| Viewpoint - Wednesday, June 22, 2011
Guest opinion: Property owner sees faults in downtown plan
by Robert Lico
My family and I have been downtown property owners and residents of Menlo Park since the 1940s. There were cars in the 1940s, and there are even more cars now.
Everyone is proposing that cars will be eliminated from downtown, so parking spaces should go, too, because mass transit is the answer. Wrong!
Cars will be converted to clean-running fuel or battery power, but cars will never go away. As a matter of fact, the city should make room for more cars because cars and their ability to take us where we want to go are not going away.
I will give you an example: The city is planning a hotel in the parking lot behind Walgreens. I recently saw a couple in excess of 90-years-old pull up to within 10 yards of the rear entrance of Walgreens and conveniently get their much-needed prescriptions, shop, and easily go on their way. That will not happen if a hotel displaces the parking behind Walgreens.
The city is completely wrong in thinking that they have a right to take property from the commercial property owners (assessment district) and put the profits into the city coffers only to be wasted on further studies. My grandfather, along with other prominent concerned and passionate Menlo Park property owners, paid for the public parking lots, and even promoted parking garages back in the 1970s, but that never flew.

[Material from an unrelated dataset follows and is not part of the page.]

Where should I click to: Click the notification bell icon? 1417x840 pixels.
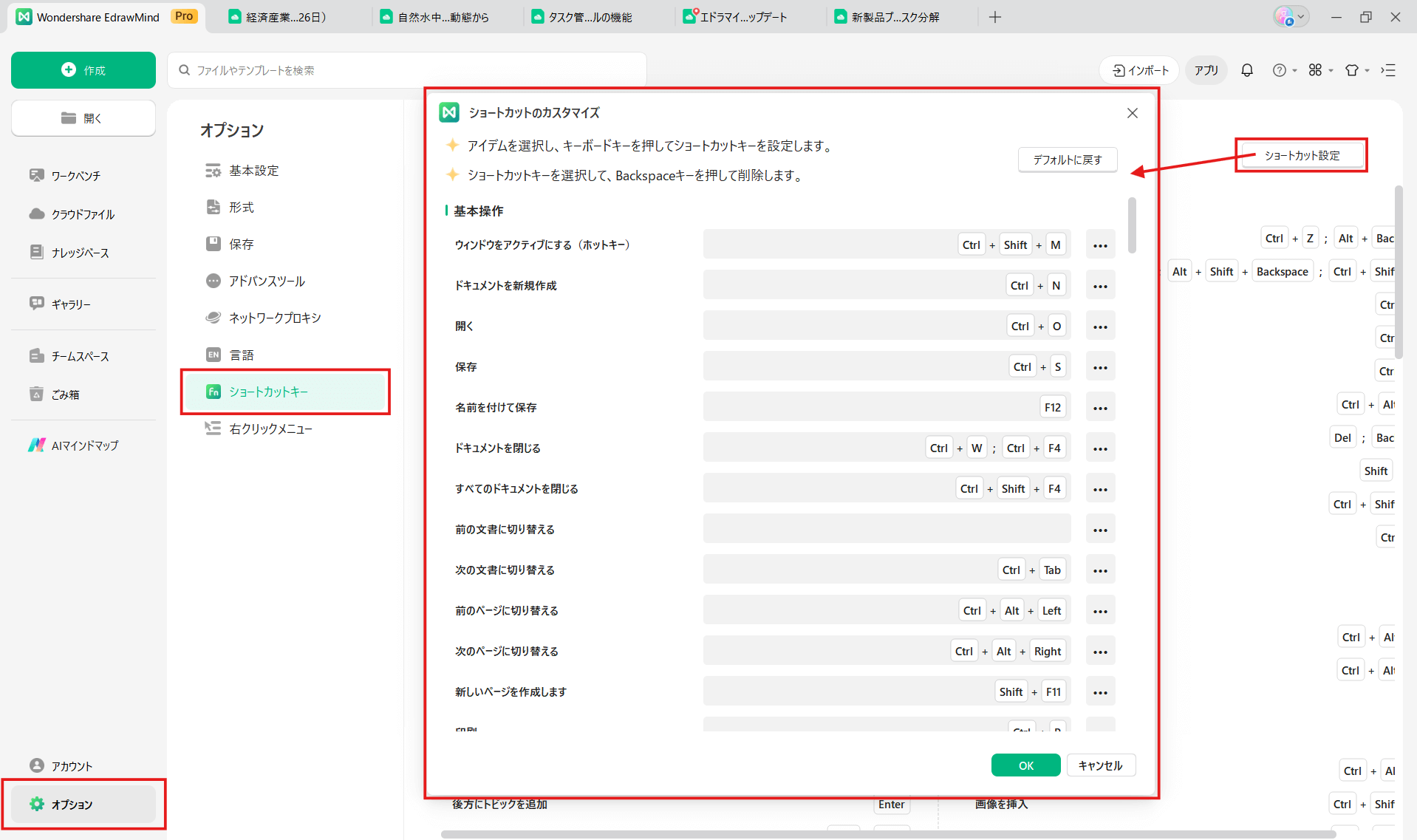[1246, 70]
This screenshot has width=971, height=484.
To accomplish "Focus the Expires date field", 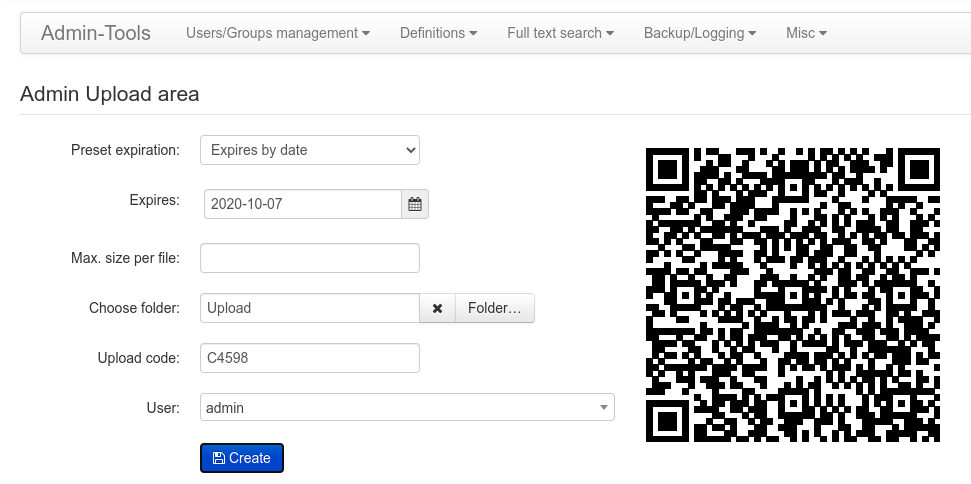I will pyautogui.click(x=303, y=204).
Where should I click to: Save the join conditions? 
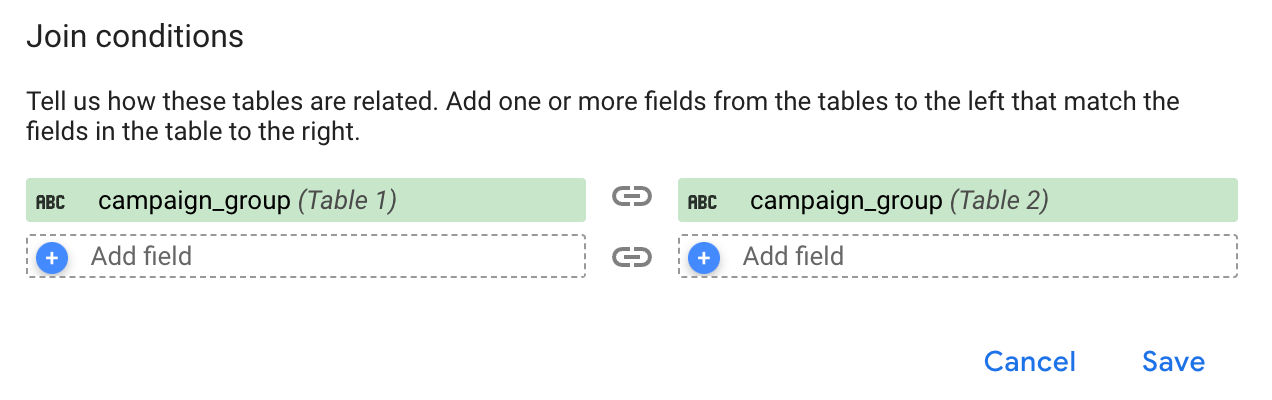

So what is the problem, parking or lack of money in the city coffers from poor planning? In my view, the fact that more than $1 million was spent on the overblown downtown study shows the lack of business skills within the City Council.
The council should quit thinking beyond tomorrow and address the issues at hand. The downtown needs more parking for current owners, employees, patrons, medical access, fire access, events and so on. The city should leave well enough alone and improve on what we have.
Yes, the El Camino corridor should be expanded to conform to the nearby mass transit route, but save the downtown. Just make it more patron- and work-friendly by giving the existing businesses a place where people can easily park, shop, pay their city sales tax, and move on.
Also, I am concerned that emergency services will be greatly hampered due to road closures, built-out parking lots and parks. And by the way, are the police, hospital, school services and other public services going to be expanded in order to deal with all the new structures?
I can't recall seeing any provision for that in the Precise Plan.
Robert Lico is president of Live Oak Properties and vice president of Giannotti Inc. He has lived and owned property in Menlo Park since the 1940s.